L’ironie est toujours d’intention de tourner au ridicule le sujet visé. Il y a dans l’énoncé ironique une feinte de détromper le sujet sur ses attitudes par l’ironiste afin de bien marquer la dévalorisation.

Frank Evrard partant d’une illustration comparative1 faite par Henri Morier, propose une fine distinction entre humour et ironie sur le plan de la visée de cette dernière et l’effet interprétatif de l’humour chez le récepteur au moment de l’énonciation.

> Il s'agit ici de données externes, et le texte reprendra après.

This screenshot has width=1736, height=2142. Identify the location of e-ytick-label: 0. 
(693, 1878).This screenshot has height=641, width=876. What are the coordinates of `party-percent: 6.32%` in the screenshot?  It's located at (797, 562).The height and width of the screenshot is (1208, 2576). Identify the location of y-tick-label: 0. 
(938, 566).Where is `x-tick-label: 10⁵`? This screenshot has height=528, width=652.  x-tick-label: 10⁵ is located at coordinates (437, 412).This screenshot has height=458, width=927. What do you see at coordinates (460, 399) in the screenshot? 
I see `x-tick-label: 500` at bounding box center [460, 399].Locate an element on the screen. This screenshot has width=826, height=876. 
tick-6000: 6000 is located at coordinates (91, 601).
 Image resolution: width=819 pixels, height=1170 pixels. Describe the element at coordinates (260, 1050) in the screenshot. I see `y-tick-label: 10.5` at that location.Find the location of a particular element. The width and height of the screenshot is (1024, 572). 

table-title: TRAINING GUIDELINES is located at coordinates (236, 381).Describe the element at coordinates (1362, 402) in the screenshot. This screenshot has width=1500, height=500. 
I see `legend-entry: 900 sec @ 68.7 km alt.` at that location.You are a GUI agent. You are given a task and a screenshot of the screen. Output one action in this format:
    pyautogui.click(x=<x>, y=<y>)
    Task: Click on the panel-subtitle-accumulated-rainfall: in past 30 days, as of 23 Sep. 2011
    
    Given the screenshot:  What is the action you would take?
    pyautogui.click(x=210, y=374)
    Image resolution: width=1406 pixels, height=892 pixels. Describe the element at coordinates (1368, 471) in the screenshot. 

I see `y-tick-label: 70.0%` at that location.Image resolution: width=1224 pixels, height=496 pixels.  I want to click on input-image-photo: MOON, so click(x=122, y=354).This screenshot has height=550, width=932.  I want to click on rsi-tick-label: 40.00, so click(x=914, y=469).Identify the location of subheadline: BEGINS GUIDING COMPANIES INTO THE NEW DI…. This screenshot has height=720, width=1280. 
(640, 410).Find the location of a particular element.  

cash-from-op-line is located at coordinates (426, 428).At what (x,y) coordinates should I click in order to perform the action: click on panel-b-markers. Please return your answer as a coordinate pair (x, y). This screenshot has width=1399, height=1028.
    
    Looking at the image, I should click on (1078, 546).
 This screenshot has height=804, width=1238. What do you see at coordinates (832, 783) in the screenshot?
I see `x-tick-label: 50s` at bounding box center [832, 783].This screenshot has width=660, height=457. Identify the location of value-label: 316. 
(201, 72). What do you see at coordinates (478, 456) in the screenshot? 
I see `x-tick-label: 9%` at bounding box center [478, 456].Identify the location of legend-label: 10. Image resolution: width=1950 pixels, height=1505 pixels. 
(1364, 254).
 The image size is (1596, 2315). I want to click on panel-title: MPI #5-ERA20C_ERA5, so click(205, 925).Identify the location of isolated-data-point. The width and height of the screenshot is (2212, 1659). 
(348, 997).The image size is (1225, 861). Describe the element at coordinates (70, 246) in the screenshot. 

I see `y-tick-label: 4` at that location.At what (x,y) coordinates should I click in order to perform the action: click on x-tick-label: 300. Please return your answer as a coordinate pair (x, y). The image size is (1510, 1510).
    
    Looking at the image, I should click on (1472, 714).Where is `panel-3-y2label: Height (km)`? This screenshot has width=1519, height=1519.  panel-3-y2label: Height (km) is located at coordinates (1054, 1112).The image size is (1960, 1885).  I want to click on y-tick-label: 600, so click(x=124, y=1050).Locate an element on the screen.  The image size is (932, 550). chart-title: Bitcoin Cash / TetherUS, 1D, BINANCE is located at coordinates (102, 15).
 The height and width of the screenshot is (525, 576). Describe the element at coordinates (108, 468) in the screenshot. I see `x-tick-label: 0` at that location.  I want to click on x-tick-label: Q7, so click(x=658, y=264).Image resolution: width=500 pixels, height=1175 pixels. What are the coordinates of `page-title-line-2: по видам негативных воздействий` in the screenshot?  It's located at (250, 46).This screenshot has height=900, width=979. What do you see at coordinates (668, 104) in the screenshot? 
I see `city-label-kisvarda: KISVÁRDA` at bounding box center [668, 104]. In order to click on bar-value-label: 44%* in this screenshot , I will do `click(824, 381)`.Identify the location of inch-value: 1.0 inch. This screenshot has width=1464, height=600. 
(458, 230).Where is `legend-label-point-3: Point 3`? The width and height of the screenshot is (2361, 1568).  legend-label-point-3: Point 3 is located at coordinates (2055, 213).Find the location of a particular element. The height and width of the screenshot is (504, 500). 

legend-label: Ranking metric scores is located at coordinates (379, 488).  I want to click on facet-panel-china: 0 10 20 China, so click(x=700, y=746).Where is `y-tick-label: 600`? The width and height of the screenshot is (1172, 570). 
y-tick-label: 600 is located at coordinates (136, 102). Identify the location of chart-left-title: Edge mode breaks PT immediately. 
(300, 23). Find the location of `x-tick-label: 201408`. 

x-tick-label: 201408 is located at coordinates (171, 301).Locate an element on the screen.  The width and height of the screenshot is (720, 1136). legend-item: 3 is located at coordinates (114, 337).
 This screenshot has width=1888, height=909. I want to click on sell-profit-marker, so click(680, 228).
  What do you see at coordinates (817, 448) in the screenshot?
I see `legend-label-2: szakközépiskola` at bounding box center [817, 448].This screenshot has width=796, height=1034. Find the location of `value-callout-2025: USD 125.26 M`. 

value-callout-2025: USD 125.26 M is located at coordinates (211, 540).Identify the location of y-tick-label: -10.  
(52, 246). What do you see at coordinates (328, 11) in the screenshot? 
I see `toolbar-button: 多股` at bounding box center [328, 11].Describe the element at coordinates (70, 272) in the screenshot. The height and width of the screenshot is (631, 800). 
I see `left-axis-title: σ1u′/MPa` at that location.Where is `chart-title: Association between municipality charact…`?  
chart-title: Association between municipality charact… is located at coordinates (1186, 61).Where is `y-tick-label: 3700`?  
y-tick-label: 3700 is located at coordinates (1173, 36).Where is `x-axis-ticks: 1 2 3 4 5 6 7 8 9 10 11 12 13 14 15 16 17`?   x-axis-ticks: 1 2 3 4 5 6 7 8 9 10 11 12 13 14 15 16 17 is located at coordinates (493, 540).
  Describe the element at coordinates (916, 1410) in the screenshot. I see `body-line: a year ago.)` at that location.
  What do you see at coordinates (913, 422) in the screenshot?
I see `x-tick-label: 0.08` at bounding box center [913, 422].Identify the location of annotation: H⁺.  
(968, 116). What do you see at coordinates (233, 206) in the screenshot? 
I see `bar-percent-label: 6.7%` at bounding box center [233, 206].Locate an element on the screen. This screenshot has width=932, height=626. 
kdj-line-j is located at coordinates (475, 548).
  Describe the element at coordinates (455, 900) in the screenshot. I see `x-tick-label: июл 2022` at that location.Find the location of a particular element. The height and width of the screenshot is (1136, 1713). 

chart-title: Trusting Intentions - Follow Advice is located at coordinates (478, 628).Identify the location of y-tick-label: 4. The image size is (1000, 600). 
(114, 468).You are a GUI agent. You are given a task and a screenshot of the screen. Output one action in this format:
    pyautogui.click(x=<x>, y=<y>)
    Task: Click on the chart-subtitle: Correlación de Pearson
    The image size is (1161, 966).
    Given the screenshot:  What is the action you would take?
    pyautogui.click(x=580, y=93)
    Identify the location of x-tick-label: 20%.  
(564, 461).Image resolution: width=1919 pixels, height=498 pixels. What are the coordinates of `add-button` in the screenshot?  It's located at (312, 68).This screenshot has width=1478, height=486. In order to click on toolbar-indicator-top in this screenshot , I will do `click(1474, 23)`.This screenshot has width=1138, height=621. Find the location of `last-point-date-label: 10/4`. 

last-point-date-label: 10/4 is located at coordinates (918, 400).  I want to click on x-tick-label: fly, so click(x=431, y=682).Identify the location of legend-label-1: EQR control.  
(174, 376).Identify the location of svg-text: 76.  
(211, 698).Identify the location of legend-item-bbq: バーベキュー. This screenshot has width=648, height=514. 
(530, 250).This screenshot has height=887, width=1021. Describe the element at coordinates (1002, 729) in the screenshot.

La première porte surtout un jugement vis-à-vis du monde et aspire à « fixer la signification », le second laisse planer un doute sur les faits et crée chez le sujet une incertitude à interpréter l’énoncé humoristique, tendant ainsi à ralentir le rire ou l’interrompre.

Malgré toute la pléthore des tentatives de définitions faites sur l’humour et l’ironie, la distinction théorique entre les deux concepts reste posée. Ce que nous pouvons en déduire est que l’humour et l’ironie sont deux notions parentées. Mais dans la plupart des définitions, l’ironie est associée à la figure de l’antiphrase.